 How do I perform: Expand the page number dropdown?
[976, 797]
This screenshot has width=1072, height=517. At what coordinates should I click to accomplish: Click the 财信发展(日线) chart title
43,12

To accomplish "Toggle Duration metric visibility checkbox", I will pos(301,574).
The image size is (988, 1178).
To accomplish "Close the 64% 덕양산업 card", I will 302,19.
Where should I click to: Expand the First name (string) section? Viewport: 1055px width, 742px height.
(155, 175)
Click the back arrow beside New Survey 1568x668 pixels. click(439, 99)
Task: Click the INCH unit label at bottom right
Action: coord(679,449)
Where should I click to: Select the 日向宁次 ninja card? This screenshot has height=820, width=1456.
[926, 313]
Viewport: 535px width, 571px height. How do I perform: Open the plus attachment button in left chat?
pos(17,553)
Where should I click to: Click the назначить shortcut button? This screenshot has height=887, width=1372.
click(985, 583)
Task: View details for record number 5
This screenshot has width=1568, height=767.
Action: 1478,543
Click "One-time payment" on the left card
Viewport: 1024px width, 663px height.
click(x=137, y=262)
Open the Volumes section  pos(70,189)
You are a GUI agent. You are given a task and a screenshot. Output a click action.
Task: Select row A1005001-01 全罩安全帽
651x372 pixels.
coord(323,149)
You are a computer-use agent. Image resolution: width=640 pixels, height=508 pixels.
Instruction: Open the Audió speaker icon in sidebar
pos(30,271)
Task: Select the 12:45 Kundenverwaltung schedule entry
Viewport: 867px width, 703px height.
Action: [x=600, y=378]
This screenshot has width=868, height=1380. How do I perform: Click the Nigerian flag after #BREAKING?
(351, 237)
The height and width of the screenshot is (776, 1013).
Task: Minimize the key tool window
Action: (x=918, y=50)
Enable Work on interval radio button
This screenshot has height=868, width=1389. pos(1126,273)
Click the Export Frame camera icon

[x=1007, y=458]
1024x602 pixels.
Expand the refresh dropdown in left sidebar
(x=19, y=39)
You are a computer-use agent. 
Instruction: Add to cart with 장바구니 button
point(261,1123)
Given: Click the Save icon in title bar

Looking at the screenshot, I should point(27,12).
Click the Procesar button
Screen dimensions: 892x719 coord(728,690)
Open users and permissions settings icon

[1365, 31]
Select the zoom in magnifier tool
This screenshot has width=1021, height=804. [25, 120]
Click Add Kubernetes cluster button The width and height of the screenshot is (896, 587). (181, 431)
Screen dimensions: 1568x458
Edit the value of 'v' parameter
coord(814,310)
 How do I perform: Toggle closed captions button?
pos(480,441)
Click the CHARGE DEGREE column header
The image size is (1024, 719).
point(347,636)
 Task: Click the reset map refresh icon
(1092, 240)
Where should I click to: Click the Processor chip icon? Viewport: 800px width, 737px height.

§ Instructions for the task:
Copy out the records word for word, from the line with "Click Add Kubernetes" through the end of the records, including that line.

§ Correct result:
Click Add Kubernetes cluster button The width and height of the screenshot is (896, 587). (181, 431)
Screen dimensions: 1568x458
Edit the value of 'v' parameter
coord(814,310)
 How do I perform: Toggle closed captions button?
pos(480,441)
Click the CHARGE DEGREE column header
The image size is (1024, 719).
point(347,636)
 Task: Click the reset map refresh icon
(1092, 240)
Where should I click to: Click the Processor chip icon? Viewport: 800px width, 737px height.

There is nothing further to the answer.